2018 / Los Angeles County Museum of Art to host lecture on Japanese lacquer collection in 18th century France, Aug. 24

Incense Box with Chinese Children Playing with Snowballs, Japan, Meiji period, second half 19th century, The Metropolitan Museum of Art, New York, bequest of Benjamin Altman, 1913.

LACMA Talk: Collecting Japanese Lacquer in Eighteenth-Century France and the Taste for Incense Utensils

Los Angeles County Museum of Art
Friday, August 24, 2018, 2:00 pm
Brown Auditorium
Free and open to the public

Talk by Monika Bincsik, Metropolitan Museum of Art, New York City

This lecture will examine the eighteenth-century market and reception of Japanese lacquer in France. During this time, the lacquer market in France was governed primarily by the need for large-size panels, but there was also great demand for smaller, delicately executed Japanese lacquer objects.

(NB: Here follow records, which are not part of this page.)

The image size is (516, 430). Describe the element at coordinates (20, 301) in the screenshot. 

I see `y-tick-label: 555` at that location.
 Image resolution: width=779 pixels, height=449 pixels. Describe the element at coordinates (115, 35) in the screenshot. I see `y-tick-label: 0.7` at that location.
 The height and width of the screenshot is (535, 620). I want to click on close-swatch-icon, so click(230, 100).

In the mid-late 18th century, Madame de Pompadour and Queen Marie-Antoinette of France, as well as English nobility assembled significant collections of Japanese lacquer including boxes made for storing incense or for incense games.

Monika Bincsik is the Diane and Arthur Abbey Assistant Curator of Japanese Decorative Arts at The Metropolitan Museum of Art and specializes in Japanese decorative arts and textiles.

She was co-curator of Kimono: A Modern History (2014) and curated Discovering Japanese Art: American Collectors and the Met (2015). Most recently, she organized Japanese Bamboo Art: The Abbey Collection (2017). She has been published widely on Japanese decorative arts and collecting history.